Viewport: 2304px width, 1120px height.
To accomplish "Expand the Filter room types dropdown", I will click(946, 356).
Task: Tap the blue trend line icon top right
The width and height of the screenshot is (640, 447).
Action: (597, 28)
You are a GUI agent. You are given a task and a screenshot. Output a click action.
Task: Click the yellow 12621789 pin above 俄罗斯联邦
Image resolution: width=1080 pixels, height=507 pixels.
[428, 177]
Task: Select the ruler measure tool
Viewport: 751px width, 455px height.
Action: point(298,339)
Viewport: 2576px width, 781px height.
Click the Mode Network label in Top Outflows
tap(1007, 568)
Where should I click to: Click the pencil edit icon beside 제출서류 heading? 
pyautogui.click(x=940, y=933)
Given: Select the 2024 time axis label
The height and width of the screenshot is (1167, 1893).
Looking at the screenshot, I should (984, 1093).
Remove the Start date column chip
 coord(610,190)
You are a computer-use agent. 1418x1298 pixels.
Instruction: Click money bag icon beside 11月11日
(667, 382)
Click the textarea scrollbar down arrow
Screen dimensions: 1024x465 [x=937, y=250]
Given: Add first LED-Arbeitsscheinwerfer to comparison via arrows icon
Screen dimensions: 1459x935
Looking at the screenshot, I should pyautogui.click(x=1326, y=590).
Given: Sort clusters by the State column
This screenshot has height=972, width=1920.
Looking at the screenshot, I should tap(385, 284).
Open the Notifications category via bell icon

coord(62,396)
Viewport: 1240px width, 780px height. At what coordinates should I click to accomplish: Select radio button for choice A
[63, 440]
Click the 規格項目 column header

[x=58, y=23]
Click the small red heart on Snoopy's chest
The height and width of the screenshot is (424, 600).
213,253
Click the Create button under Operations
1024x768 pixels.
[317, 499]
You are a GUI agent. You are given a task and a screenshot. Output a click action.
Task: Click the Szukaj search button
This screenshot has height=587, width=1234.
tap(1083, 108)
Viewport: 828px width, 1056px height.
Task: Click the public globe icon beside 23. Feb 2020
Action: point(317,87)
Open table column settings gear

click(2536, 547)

Written request:
Copy the rows word for word from the very first line down through the line holding "Action: (597, 28)", including both of those lines.

Solution for this exercise:
Viewport: 2304px width, 1120px height.
To accomplish "Expand the Filter room types dropdown", I will click(946, 356).
Task: Tap the blue trend line icon top right
The width and height of the screenshot is (640, 447).
Action: (597, 28)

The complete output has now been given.